## Supplied entries
####
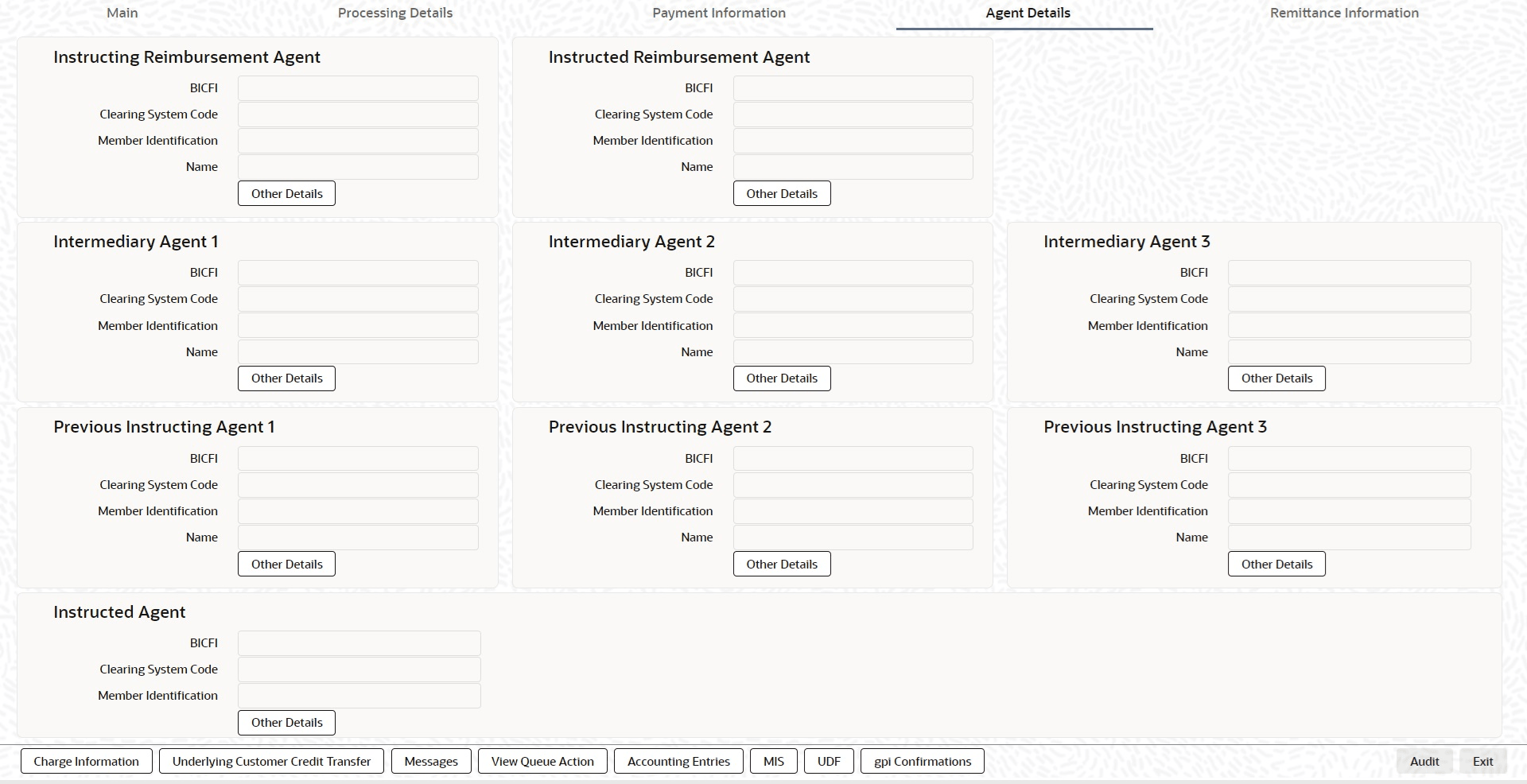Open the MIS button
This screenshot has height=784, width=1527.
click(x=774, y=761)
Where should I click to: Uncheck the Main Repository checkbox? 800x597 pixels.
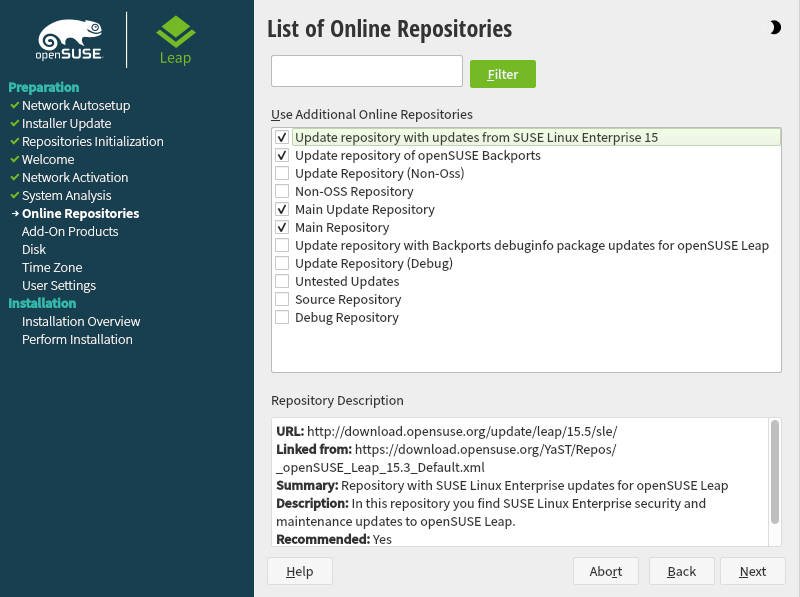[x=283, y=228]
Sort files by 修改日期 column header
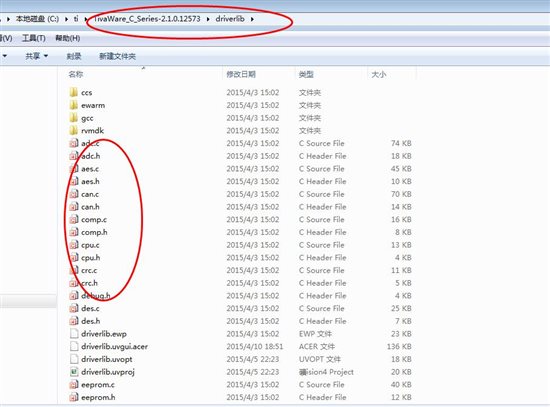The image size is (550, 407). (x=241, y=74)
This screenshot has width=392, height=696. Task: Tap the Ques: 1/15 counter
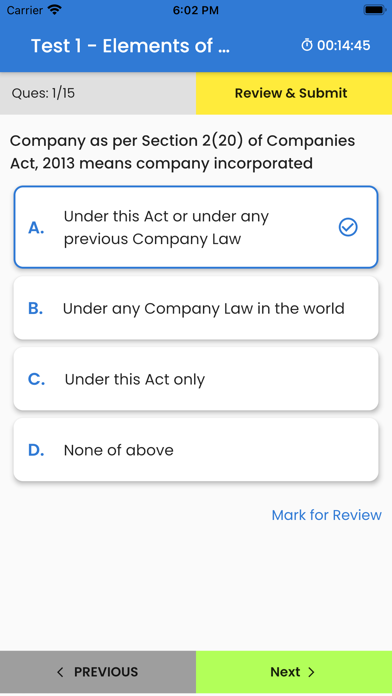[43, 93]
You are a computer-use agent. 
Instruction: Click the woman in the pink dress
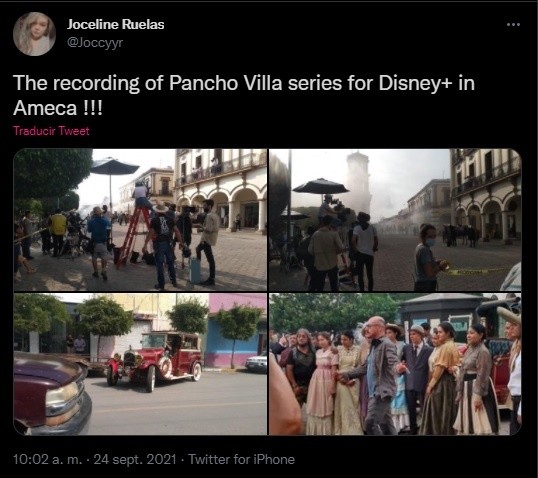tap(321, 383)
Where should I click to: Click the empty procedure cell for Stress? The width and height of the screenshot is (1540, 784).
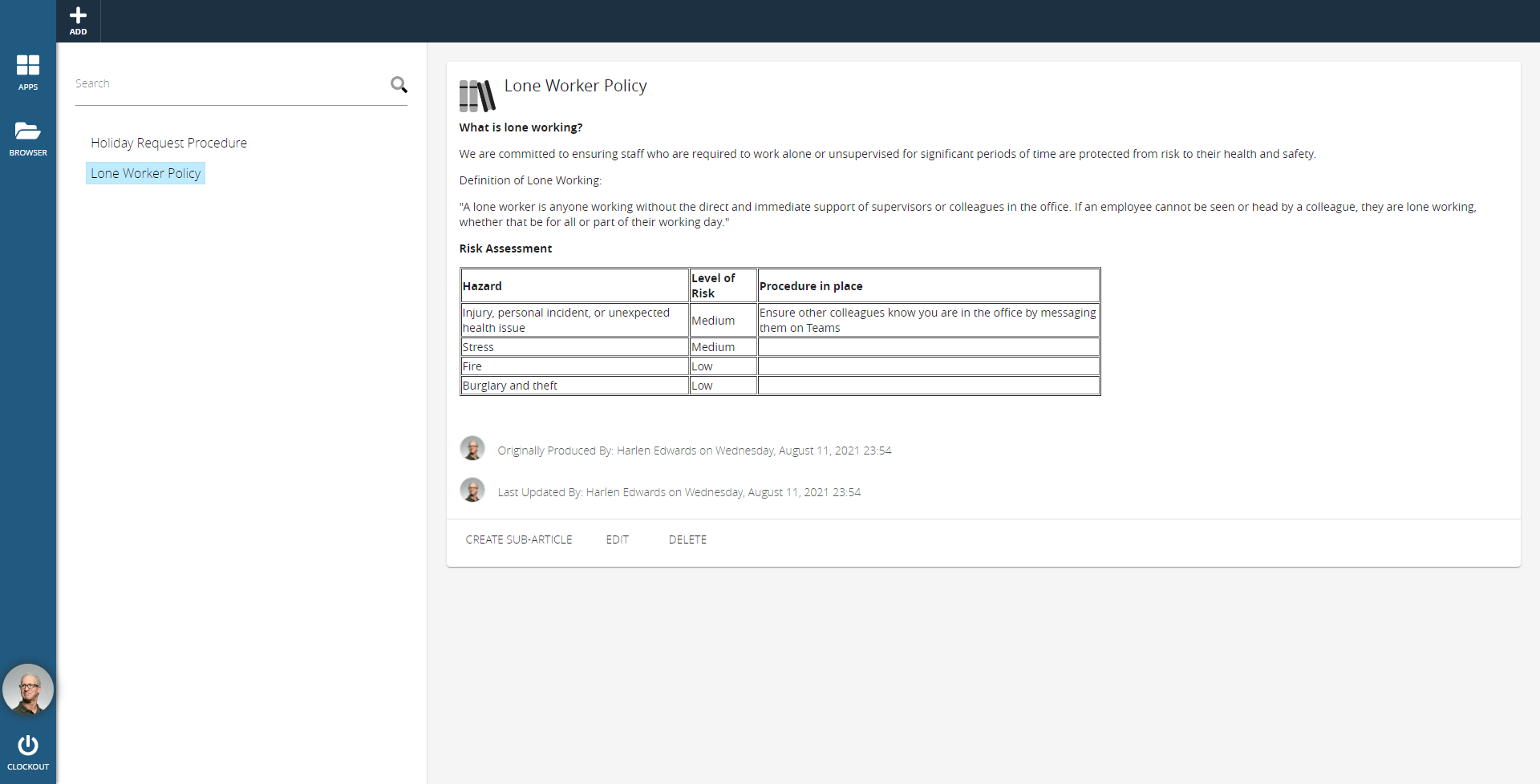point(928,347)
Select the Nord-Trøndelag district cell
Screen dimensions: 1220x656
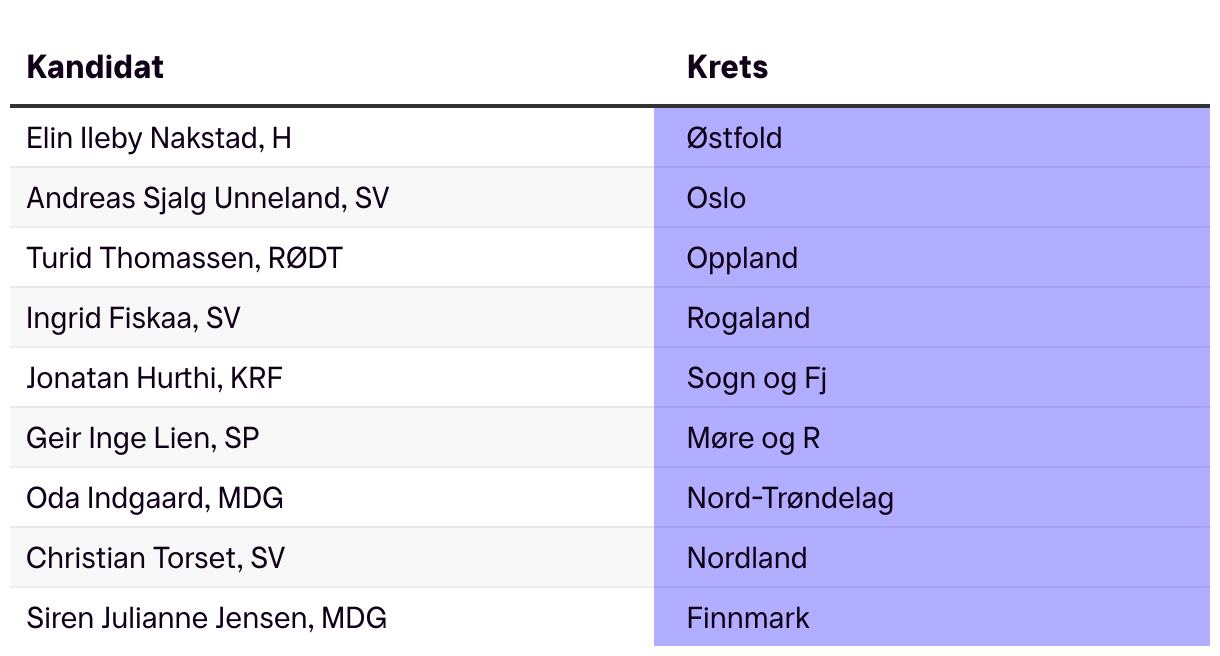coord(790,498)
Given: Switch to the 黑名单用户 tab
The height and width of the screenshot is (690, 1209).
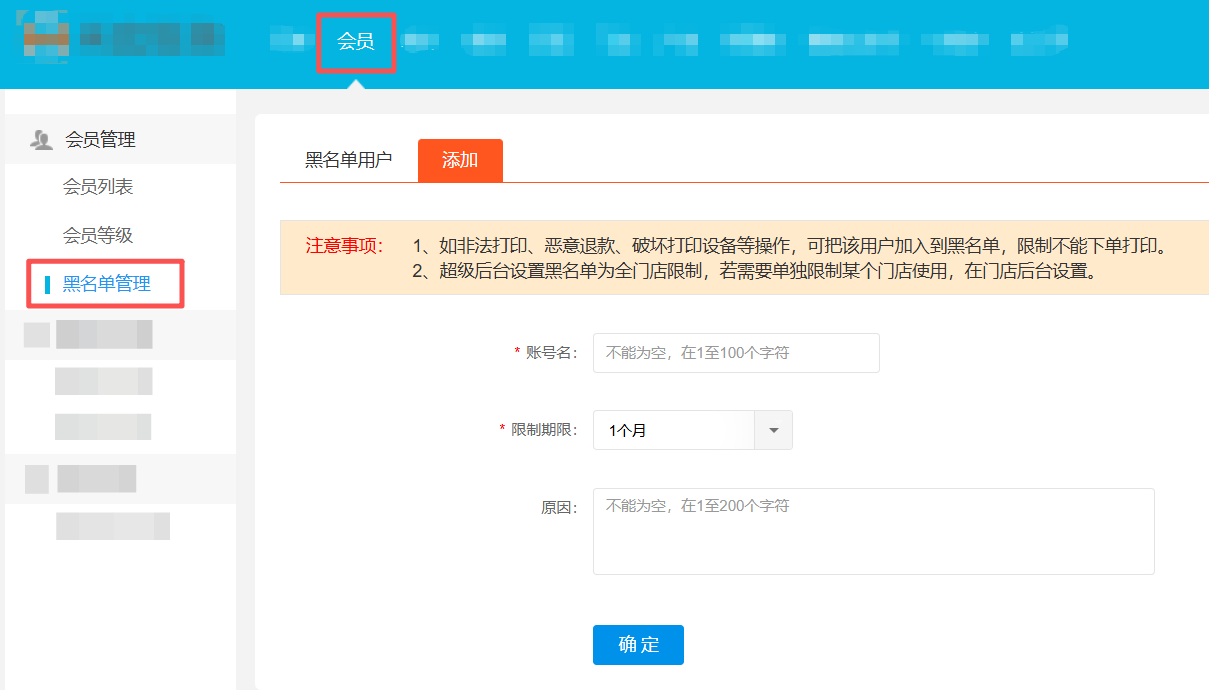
####
## What to work on
Only the lines from the one with "Where should I click to: Click" through the last line above belong in the answer. Reproduce them exactly, without the pictures.

## Result
Where should I click to: Click the empty procedure cell for Stress? The width and height of the screenshot is (1540, 784).
point(928,347)
Select the Nord-Trøndelag district cell
Screen dimensions: 1220x656
coord(790,498)
Given: Switch to the 黑名单用户 tab
The height and width of the screenshot is (690, 1209).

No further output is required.